One key factor that people tend to overlook when developing a machine learning project is the need to pass continuous support during the entire lifecycle of the project. The data which comes in from APIs have to be cleaned and annotated properly. Then, the models have to be trained on new data and tested, deployed.
In addition to the points mentioned above, there are two more factors that carry an importance on the estimation of the cost to develop an AI app/ML app.
Challenges in Developing Machine Learning Apps
Usually, when a Machine Learning app project estimate is drawn, the developmental challenges associated with it are also kept into consideration. But there can be instances where the challenges are found mid-way of the ML powered app development process. In cases like these, the overall time and cost estimation automatically increases.
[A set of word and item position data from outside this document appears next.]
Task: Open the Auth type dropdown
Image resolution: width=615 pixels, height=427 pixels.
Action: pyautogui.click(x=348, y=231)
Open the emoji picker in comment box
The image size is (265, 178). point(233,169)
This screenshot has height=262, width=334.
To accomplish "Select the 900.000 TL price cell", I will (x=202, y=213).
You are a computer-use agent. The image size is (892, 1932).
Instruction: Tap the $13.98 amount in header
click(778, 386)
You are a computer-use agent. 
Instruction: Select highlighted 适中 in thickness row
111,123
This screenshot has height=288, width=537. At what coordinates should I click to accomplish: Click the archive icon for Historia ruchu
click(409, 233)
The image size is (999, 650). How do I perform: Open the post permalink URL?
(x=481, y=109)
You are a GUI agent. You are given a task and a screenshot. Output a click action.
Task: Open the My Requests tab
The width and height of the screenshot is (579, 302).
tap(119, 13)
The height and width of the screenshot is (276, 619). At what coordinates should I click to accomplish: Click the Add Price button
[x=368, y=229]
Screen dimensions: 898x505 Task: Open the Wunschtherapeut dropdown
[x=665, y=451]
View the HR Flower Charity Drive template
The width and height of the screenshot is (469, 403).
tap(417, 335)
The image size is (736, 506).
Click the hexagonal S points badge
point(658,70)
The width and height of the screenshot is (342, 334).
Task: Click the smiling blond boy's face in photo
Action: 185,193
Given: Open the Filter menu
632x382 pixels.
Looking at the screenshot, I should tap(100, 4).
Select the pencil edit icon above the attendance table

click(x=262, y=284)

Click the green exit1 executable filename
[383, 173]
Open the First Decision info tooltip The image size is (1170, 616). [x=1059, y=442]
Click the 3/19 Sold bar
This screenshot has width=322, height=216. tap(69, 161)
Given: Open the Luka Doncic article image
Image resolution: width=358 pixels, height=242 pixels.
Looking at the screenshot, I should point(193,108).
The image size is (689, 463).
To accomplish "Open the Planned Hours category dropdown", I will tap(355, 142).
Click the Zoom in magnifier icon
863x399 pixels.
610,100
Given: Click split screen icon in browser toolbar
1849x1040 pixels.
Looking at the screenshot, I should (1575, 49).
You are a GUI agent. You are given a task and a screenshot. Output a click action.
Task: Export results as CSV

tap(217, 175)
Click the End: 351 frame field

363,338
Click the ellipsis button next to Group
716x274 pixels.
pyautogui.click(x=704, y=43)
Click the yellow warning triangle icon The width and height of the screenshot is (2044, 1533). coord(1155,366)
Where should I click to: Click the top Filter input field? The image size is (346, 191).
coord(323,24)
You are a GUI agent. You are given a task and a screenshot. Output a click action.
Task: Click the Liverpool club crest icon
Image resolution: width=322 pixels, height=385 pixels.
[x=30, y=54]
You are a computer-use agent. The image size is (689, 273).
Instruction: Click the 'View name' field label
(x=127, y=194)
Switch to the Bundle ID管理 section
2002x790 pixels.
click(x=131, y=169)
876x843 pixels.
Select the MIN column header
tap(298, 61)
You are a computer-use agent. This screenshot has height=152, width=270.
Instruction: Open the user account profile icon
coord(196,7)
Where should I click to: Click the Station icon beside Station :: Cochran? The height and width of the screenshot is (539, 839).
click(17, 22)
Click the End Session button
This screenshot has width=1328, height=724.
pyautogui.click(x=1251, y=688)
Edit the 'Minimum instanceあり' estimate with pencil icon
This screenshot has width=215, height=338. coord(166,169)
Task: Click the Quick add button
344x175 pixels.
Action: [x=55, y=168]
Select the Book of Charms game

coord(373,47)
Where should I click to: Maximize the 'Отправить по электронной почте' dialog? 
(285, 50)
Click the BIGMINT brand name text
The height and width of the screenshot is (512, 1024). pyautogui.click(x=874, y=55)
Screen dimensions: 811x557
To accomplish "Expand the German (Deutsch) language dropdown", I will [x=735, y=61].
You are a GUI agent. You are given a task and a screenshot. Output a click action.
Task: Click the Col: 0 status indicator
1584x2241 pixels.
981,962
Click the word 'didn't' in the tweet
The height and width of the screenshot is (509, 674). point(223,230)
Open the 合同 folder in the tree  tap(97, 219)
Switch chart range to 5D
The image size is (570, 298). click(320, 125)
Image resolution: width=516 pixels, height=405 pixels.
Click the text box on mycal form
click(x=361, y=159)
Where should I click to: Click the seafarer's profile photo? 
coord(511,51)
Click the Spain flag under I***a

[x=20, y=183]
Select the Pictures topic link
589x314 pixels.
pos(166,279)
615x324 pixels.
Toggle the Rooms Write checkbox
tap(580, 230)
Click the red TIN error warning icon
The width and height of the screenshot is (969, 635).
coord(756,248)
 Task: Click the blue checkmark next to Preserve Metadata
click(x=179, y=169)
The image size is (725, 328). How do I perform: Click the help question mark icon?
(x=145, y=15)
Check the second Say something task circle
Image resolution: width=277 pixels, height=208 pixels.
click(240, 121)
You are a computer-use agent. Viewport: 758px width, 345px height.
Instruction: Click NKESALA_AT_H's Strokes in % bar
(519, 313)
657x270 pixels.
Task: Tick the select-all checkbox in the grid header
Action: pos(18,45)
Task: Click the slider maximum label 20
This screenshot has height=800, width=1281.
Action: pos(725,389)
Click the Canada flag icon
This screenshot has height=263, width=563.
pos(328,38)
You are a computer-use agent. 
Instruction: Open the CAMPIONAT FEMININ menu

The challenges for Machine Learning projects can range from:
- Deciding what set of features would become machine learning features
- Talent deficit in AI and Machine Learning domain
- Acquiring data sets is expensive
- It takes time to achieve satisfying results
Estimating the manpower and time needed to finish a software project is relatively easy when it is developed on the grounds of modular designs and is handled by an experienced team following an Agile approach. The same, however, becomes all the more difficult when you work on creating the time and efforts wise Machine Learning app project estimate.
Even though the goals might be well-defined, the guarantee of whether or not a model would achieve the desired outcome is not there. It is not usually possible to lower the scope and then run the project in time boxed setting through a predefined delivery date.
It is of prime importance that you identify that there will be uncertainties. An approach that can help mitigate delays is ensuring that input data is in the right format for Machine Learning.
But ultimately, no matter which approach you plan to follow, it will only be deemed successful when you partner with a Machine Learning app development agency that knows how to develop and deploy the complexities in their simplest form.
FAQs about Machine Learning app project estimate
Q. Why use Machine Learning in developing an app?
There are a number of benefits that businesses are able to avail with the incorporation of Machine Learning into their mobile apps. Some of the most prevalent ones are on the app marketing front –
- Offering personalized experience
- Advanced search
- Predicting user behaviour
- Deeper user engagement
Q. How machine learning can help your business?
The benefits of Machine Learning for businesses goes beyond marking them as a disruptive brand. It ripples down to their offerings becoming more personalized and real-time.
Machine Learning can be the secret formula that brings businesses closer to their customers, just how they want to be approached.
Q. How to estimate ROI on developing a Machine learning project?
While the article would have helped you in establishing the Machine Learning app project estimate, calculating ROI is a different game. You will have to keep into consideration the opportunity cost in the mix as well. Additionally, you’ll have to look into the expectation that your business has from the project.
Q. Which platform is better for an ML project?
Your choice of whether to connect with an Android app development company or with iOS developers will depend entirely on your user base and the intent – whether it is profit making or value centric.